[Text segment]
-=-=-

For a long time, I struggled to figure out what to write about because not much was happening in Duranland. This week has been the exact opposite. It feels like a LOT has been happening. Am I the only one thinking that or is it simply because it has been so quiet that it is overwhelming to me? No matter. I love having a lot of Duran activity to think about and discuss. Speaking of thinking and discussing, I wanted to dive a little deeper into the recently published article from the Guardian, even though we mentioned it yesterday on our Vodka Friday which you can watch here.
Has everyone had a chance to read and digest the article? If you have not read it, you can read it here. I have obviously read a lot of articles on Duran over the course of my long-term fandom but it is rare that I have wanted to read one more than once to make sure that I didn’t miss anything. This is one of those articles. I’m not going to rehash it word-for-word here but I did want to comment on a few important points.

-=-=-

[Tasks to complete]
a) Set down the passage of the post from "Has everyone had" to "few important points." word for word.
b) Answer these questions about the post:
(i) Why did the writer struggle for a long time to figure out what to write about?
(ii) On what show was the Guardian article mentioned the day before?
(iii) According to the writer, what is rare about reading articles on Duran?

-=-=-

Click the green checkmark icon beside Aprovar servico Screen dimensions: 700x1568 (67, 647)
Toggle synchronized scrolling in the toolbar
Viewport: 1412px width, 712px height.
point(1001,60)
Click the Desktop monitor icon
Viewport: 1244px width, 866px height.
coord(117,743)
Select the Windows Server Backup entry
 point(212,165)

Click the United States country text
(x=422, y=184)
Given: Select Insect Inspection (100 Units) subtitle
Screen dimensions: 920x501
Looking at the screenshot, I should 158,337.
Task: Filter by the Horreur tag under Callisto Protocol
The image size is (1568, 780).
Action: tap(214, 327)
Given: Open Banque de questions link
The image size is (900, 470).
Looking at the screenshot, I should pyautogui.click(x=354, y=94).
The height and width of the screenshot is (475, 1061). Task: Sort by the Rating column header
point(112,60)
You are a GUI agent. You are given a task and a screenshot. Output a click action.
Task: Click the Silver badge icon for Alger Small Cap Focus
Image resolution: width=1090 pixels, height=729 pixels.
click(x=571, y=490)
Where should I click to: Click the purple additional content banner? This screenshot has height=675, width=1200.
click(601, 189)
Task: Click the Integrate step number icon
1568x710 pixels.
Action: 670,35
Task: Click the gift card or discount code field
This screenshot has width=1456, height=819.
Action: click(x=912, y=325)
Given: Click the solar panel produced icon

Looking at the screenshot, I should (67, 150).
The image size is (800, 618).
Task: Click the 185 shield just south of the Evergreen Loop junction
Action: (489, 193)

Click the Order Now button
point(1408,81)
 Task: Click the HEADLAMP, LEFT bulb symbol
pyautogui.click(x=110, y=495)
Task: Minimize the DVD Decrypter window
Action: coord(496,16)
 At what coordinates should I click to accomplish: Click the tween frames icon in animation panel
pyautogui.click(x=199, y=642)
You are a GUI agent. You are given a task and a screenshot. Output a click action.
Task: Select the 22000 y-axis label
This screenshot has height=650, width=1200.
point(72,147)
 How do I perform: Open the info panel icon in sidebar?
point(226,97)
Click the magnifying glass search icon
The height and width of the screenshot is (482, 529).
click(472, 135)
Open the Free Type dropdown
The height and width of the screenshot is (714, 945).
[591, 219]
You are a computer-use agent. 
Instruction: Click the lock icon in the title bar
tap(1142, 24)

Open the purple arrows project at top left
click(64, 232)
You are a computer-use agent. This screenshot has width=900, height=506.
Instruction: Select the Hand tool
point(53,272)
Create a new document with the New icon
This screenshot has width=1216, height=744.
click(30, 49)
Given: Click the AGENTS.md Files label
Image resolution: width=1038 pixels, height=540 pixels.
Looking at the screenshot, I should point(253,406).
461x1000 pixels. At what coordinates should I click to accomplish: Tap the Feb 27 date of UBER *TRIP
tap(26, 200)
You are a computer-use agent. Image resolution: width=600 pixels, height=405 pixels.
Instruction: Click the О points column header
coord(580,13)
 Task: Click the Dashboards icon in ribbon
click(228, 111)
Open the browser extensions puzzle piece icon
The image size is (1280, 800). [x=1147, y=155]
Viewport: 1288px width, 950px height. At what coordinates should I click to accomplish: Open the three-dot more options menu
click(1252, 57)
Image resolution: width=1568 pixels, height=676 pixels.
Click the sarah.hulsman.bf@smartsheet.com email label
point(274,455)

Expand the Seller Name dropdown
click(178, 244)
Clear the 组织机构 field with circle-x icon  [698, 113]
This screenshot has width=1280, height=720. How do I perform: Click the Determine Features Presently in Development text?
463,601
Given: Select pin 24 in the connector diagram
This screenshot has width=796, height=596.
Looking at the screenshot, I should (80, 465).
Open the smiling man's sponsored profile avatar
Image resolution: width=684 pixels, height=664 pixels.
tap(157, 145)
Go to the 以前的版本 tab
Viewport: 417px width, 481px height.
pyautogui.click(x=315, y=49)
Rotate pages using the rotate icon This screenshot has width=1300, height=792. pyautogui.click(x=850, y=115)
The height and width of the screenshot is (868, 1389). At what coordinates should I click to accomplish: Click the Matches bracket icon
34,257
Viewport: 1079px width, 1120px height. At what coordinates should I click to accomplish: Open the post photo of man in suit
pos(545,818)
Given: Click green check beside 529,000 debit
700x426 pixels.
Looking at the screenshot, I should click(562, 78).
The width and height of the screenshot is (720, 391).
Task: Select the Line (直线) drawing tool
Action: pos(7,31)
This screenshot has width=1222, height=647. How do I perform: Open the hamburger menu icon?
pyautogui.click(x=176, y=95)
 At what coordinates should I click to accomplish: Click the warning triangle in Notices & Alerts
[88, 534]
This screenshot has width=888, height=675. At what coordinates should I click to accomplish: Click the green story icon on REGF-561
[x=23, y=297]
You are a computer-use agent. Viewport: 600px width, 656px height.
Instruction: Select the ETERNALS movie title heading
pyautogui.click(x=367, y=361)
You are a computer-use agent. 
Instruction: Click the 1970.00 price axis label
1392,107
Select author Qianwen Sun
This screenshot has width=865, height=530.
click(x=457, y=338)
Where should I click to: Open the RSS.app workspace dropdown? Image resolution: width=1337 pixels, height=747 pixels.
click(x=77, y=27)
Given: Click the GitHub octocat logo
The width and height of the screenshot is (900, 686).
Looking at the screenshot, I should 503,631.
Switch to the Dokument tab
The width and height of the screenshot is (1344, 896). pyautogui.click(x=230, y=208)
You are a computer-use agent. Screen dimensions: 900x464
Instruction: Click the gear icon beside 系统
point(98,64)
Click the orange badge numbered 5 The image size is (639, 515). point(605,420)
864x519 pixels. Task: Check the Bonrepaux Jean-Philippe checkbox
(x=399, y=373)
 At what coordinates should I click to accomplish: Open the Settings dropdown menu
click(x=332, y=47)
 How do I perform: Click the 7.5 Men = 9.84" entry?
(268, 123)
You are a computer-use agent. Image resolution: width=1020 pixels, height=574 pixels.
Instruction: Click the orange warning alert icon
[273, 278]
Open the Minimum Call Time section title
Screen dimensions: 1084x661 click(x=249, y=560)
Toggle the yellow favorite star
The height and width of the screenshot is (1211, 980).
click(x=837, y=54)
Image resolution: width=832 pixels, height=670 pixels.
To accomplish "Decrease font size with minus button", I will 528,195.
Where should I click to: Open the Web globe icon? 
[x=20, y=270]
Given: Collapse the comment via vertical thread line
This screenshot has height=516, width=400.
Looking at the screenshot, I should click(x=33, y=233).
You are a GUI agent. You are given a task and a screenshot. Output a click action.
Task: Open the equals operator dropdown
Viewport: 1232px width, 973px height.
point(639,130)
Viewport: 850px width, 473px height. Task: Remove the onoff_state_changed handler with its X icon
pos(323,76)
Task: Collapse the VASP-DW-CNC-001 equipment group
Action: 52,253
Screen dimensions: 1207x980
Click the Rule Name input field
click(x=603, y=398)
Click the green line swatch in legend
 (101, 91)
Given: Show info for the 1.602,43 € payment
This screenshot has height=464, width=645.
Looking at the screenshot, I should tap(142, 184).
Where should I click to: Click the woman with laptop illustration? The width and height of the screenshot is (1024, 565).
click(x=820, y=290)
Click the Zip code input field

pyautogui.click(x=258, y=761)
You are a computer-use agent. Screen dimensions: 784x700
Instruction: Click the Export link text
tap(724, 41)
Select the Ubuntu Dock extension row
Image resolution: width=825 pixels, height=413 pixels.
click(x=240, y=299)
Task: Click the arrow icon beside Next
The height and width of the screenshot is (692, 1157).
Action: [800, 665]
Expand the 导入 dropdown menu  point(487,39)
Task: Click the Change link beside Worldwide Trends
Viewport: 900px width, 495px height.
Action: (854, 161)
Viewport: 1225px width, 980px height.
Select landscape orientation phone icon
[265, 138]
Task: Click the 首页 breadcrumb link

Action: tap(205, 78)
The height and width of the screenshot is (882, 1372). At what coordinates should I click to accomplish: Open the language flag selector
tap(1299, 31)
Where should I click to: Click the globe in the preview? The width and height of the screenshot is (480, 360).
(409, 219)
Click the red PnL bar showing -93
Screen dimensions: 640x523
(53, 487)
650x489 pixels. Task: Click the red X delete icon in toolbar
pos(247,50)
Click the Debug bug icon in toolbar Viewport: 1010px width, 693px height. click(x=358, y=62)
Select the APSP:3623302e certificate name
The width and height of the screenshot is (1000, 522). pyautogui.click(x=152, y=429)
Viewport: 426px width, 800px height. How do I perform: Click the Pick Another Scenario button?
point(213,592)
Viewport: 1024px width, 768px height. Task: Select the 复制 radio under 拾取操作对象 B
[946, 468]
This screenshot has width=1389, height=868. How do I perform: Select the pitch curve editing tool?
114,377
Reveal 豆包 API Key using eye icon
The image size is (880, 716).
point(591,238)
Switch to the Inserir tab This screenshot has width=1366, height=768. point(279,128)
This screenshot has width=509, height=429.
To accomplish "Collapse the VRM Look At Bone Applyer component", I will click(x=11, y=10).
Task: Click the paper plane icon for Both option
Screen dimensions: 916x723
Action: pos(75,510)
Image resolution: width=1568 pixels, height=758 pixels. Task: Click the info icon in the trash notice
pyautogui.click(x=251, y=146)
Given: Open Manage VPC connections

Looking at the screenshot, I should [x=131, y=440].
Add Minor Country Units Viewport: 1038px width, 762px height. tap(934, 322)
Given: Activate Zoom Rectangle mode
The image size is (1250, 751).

-=-=-

[Set of answers]
a)
Has everyone had a chance to read and digest the article? If you have not read it, you can read it here. I have obviously read a lot of articles on Duran over the course of my long-term fandom but it is rare that I have wanted to read one more than once to make sure that I didn’t miss anything. This is one of those articles. I’m not going to rehash it word-for-word here but I did want to comment on a few important points.

b)
(i) Not much was happening in Duranland.
(ii) Vodka Friday.
(iii) It is rare for the writer to want to read one more than once to make sure nothing was missed.